According to one source, Wilson became known in the Coast League as “the Birmingham Gentleman.” He returned to Seattle for most of 1956 and all of 1957, struggling in the latter season. Still only 36, Wilson seemed to be finished. But in 1962, after 4 seasons out of baseball, he made a brief and unsuccessful comeback, batting .186 over 39 games in the Class-A Northwest League and the Triple-A PCL (with Portland again). After which he really was finished in the game.

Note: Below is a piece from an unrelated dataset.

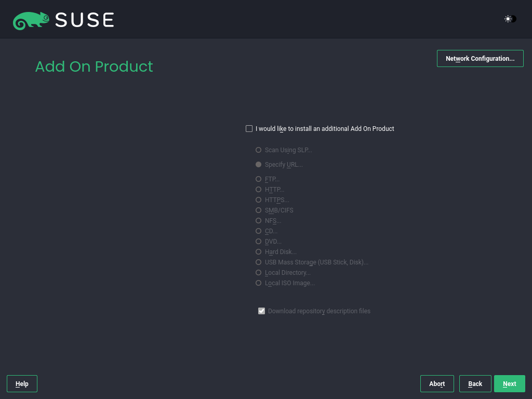This screenshot has height=399, width=532.
Task: Enable installing an additional Add On Product
Action: [249, 128]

Very late in his life, Wilson’s youthful skills would be acknowledged once more. At a 2006 gala in Beverly Hills, Willie Mays honored his 4 living Birmingham Barons teammates: Bill Greason, Stephen Zapp, Sammy Williams and Artie Wilson. “What they did for me,” Mays said before the dinner, “I’ll never forget. … I want to give them as much credit as I can.” A few months later, Wilson threw out the 1st pitch at a Yankees-Mariners game in Seattle. And around the same time, the ESPN Baseball Encyclopedia retroactively named Wilson the Negro American League’s Most Valuable Player in 1944.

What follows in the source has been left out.